For your consideration:

  • Say a person’s name when you sense you need to bring them back into the conversation. Just their name attracts attention and reminds them that they are the subject of your attention.
  • Say a person’s name to appear more competent in their eyes. They will hear your statements with personalized connotation.
  • Say a person’s name when you want to instill strong feelings in them during the interaction. Using a person’s name makes them feel important and validated.
  • Say a person’s name to establish trust between you. Their name on your tongue means you care and helps build an emotional connection with them.
  • Say a person’s name when you are going to pay them a compliment, give specific encouragement, or acknowledge something important that they said. A person’s name is part of who they are, and if you are going to speak about them intending to build them up, they will hear it with greater receptivity.

Sometimes, the only word necessary to convey everything we want to say to another person is simply their name.
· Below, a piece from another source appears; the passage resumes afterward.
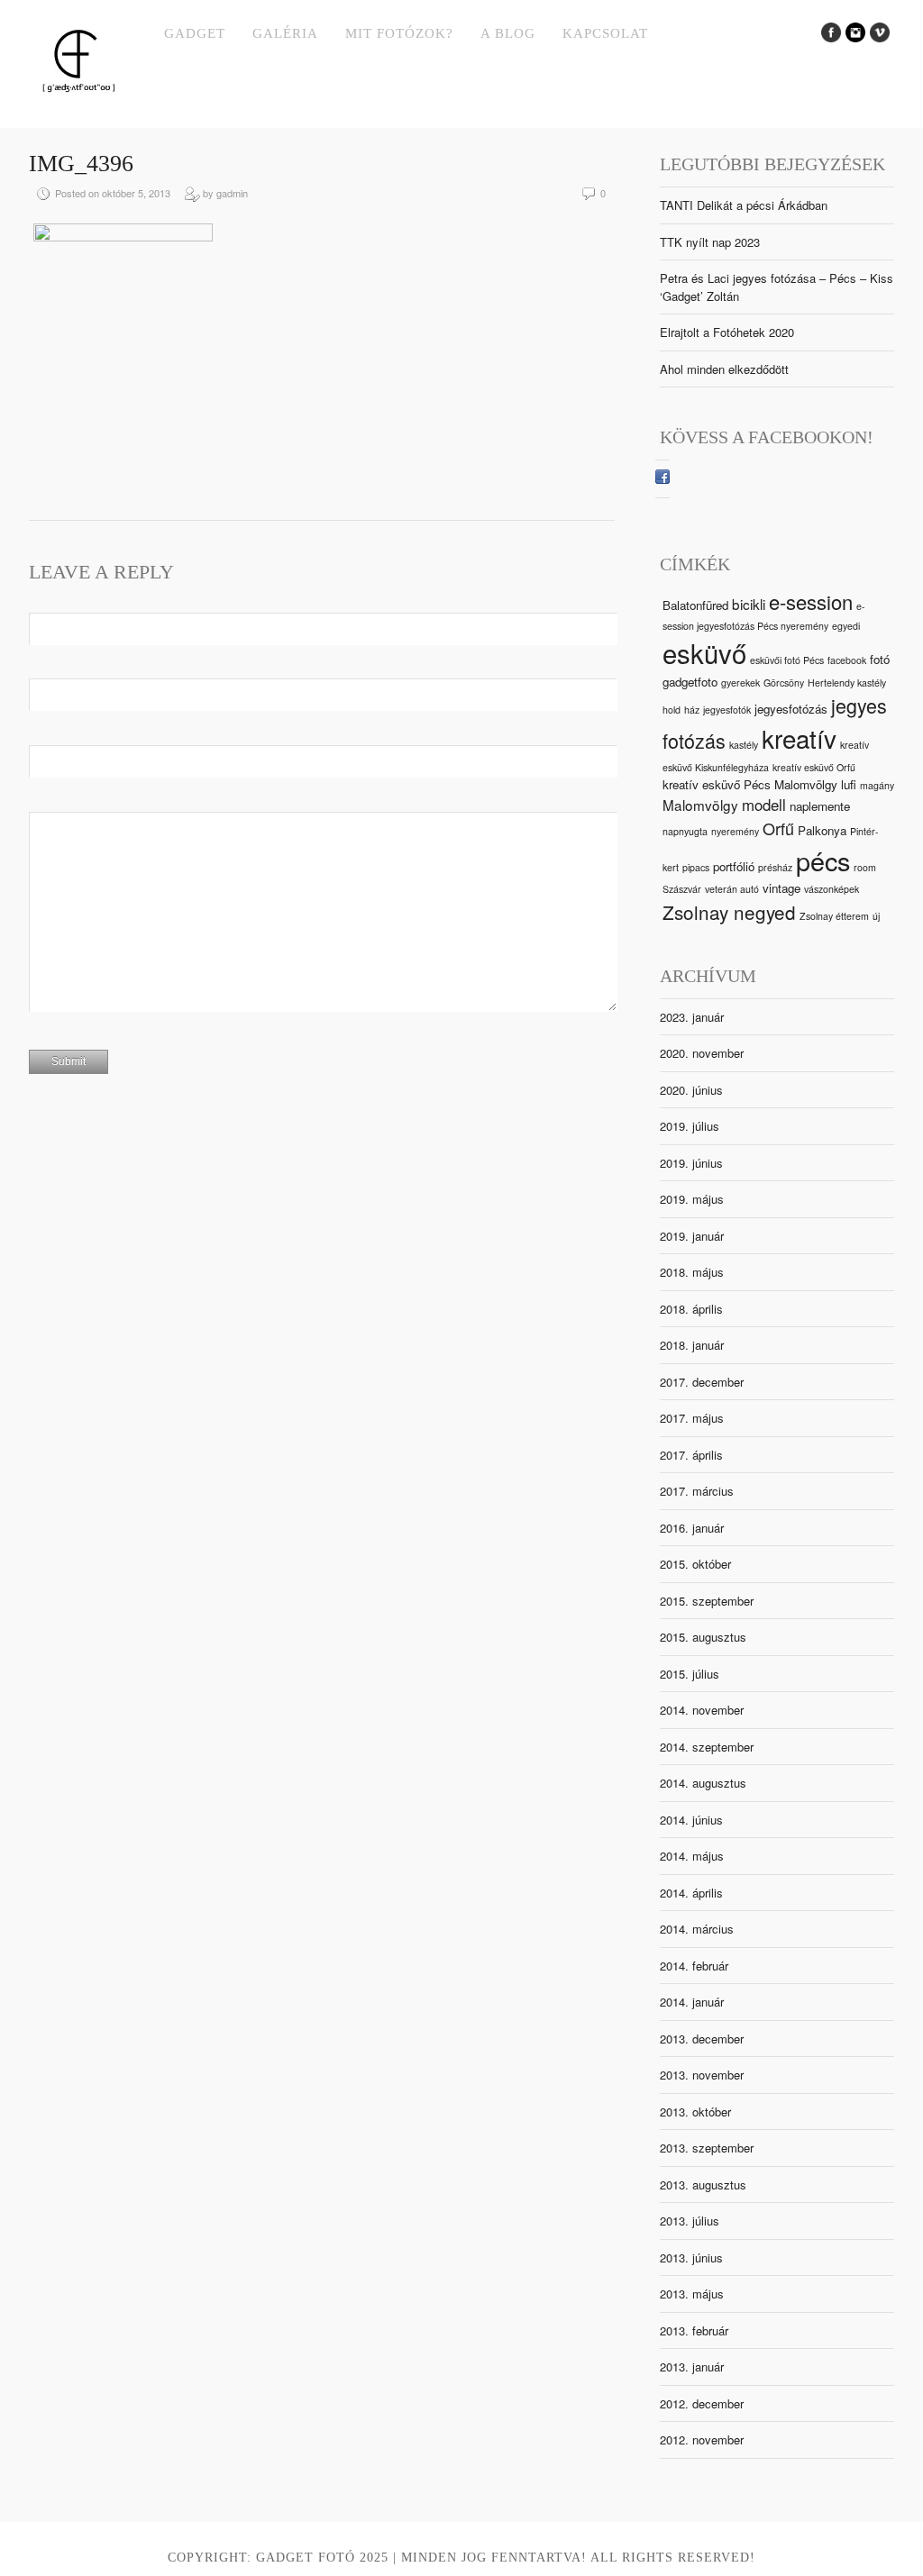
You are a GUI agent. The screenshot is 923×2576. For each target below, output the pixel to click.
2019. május (692, 1198)
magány (877, 785)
When someone we are with is overcome by emotion, acting irrationally, refusing responsibility, or simply at wits end, just saying their name can be calming, reassuring, and be all the confrontation that is needed.

The Gospel of John presents the first encounter of the risen Jesus with another person. She happened to be a woman who followed him for all the years of his ministry. She had seen him die. She had come to apply essential oils for burial.

“Jesus said to her, ‘Mary.’” (John 20:16)
Saying a person’s name says, “I see you. I am here.”

Summary
All people want to be treated as human beings, and not as prospects, projects, statistics, and certainly not objects. The simplest way to communicate to someone that they matter to you is to use their name. There is a danger, however, in using a person’s name in order to manipulate them. They will know if that is the intent. Misusing another person’s name will only diminish your own.

A proper, respectful use of another person’s name can elevate the value they receive in a conversation. Always end every conversation by using the other person’s name. They will leave the encounter feeling it was intimate and friendly.

Just make sure you are using the correct name. Remember “Brian?” (Actually, Jason).
Maybe he will write a song entitled, “You Can Call Me Brian.”